A Comparison in Prevalence of Helicobacter pylori in the Gingival Crevicular Fluid from Subjects with Periodontitis and Healthy Individuals using Polymerase Chain Reaction

Mohammad Reza Salehi 1, Mohammad Shah Aboei 2, Narges Naghsh 3, Samira Hajisadeghi 4,*, Ebrahim Ajami 5
PMCID: PMC3935556  PMID: 24578823

Abstract

Background and aims. The high prevalence of Helicobacter pylori among the microorganisms isolated from the oral environment brings up the question of whether oral cavity acts as a reservoir for this bacterium. The aim of the present study was to determine and compare the prevalence of H. pylori in gingival crevicular fluid (GCF) of patients with chronic periodontitis (CP) as an infectious disease and healthy subjects using polymerase chain reaction (PCR).

Materials and methods. Periodontal examination was performed for all participants. Two sterilized paper points were inserted to the maximum depth of the periodontal pockets of selected teeth. The presence of H. pylori was determined by PCR. In the CP group, the severity of disease was defined as moderate or severe. Further, the frequency of Helicobacter pylori in GCF of each category, and the association between the presence of Helicobacter pylori in GCF and periodontitis were determined.

Results. There was no statistically significant association between CP and the presence of H. pylori in the GCF (P = 0.62), there was no significant correlation between the presence of H. pylori in the GCF and gender of the subjects (P = 0.28 in CP group and P = 0.25 in control group), and there was no significant correlation between the presence of H. pylori in the GCF and severity of periodontitis (P = 0.20).

Conclusion. Oral cavity acts as a reservoir for H. pylori; however, the results do not show that H. pylori is involved in periodontal disease.

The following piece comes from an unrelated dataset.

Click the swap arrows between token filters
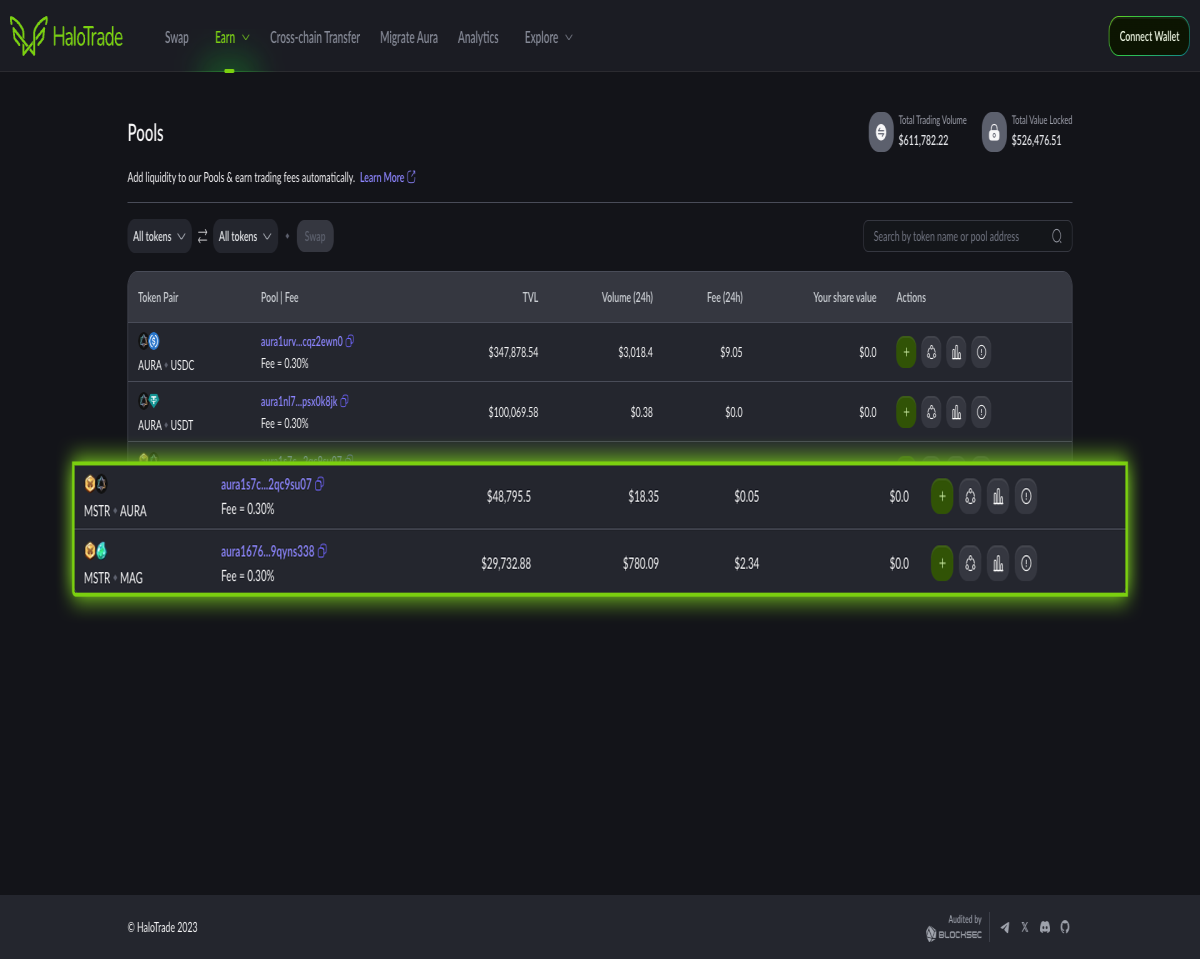The width and height of the screenshot is (1200, 959). [x=202, y=237]
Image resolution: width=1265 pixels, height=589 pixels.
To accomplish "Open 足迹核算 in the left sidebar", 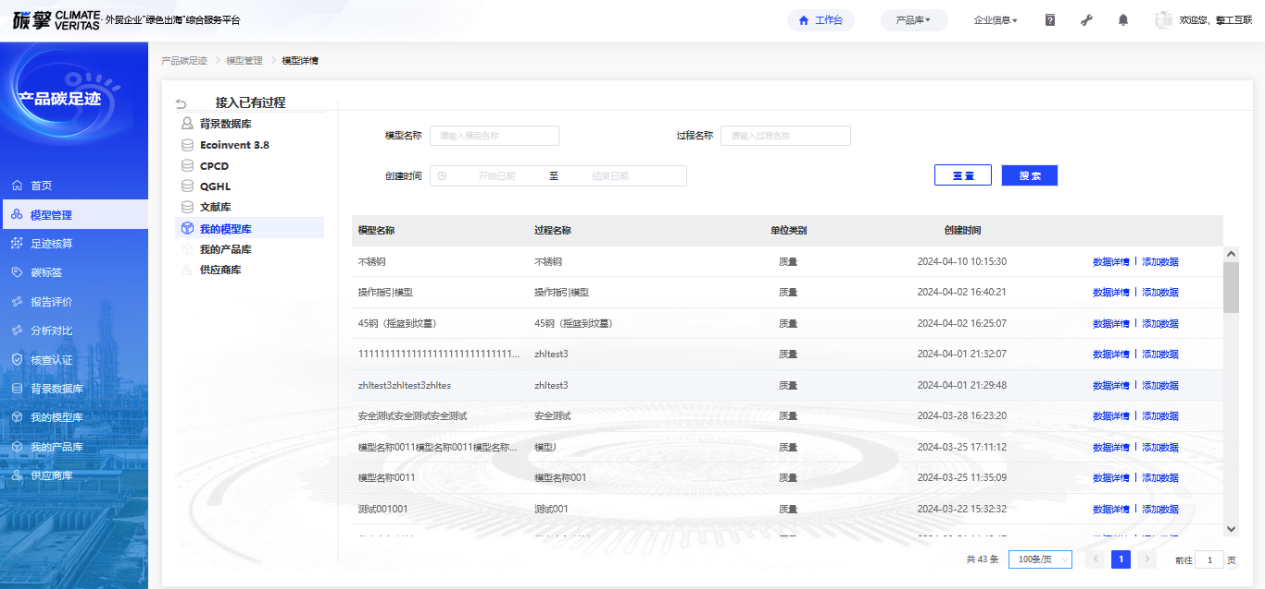I will 51,244.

Keywords: Helicobacter pylori, gingival crevicular fluid, periodontal disease, PCR

Introduction

Studies suggest that the periodontal diseases, particularly chronic periodontitis (CP) are infectious diseases caused by particular pathogens or various microorganisms in the periodontal tissues. In this regard, certain microorganisms have been identified as etiologic agents of periodontitis –some for sure and some probably- and researchers believe that probably other microorganisms can increase the risk of periodontitis. Isolation of diverse and numerous microorganisms in periodontal pockets or in dental plaque highlight the importance of the above mentioned point.1

Helicobacter pylori is a fastidious, microaerophilic, gram-negative spiral shaped bacterium originally classified as Campylobacter pyloridis. Nearly 10% of individuals are affected by gastritis and/or gastric ulcer during their lifetime, and more than 50% of the world’s population carries this infection.2 The oral cavity has been mentioned as the primary extra gastric region with great potential to harbor H. pylori and cause re-infection. It has been the focus of many studies,3,4 and it seems that dental plaque has a more important role for harboring H. pylori.5,6

Periodontitis is a common oral disease and a high amount of plaque is detected in periodontal patients. The high prevalence of H. pylori among the microorganisms isolated from the oral environment, saliva and dental plaque, brings into mind the question as to whether this bacterium is considered as a part of the normal oral flora or not. The microorganism’s association with many diseases has been documented in the recent years. Also, the fact that the microorganism is not essentially acidophilic and can also be present in other parts of the body including oral cavity, increases the possibility of the virulence of the microorganism in other environments in addition to the stomach and intestines.7Researchers have emphasized the relationship of this microorganism with gastritis, dyspepsia, gastric lymphoma and cancer, gastric and duodenal ulcers and pancreatic cancer. Epidemiological studies show that H. pylori is found commonly everywhere and about half of humans worldwide are infected with this bacterium.2

Certain microorganisms are involved in periodontitis and it is associated with some systemic diseases.8 The economic, social and psychological costs of both periodontitis and H. pylori infections for the individual and the society are remarkable, and the prevalence of H. pylori in the stomach and oral cavity is high. Therefore, probable relationship between H. pylori and periodontitis should be assessed, and identifying any association could be regarded as a way to prevent, control and manage both the H. pylori infection and the periodontitis. Based on this scientific and practical necessity, it would be interesting to evaluate the prevalence of H. pylori in chronic periodontitis. This research sought to find out the prevalence of H. pylori in gingival crevicular fluid (GCF) regardless of the patient’s stomach situation. Another purpose was to compare the prevalence of H. pylori in GCF of periodontal patients with that of a control group detected by polymerase chain reaction (PCR).

Materials and Methods

Subjects

The present research is a case-control study and the study protocol was approved by the ethical committee and the research vice chancellor of Isfahan University of Medical Sciences. Our research participants were volunteer patients who referred to the Department of Periodontology, School of Dentistry, Isfahan University of Medical Sciences, Isfahan, Iran. The patients were selected by convenience sampling, and the questionnaire was completed for each patient using a specific code.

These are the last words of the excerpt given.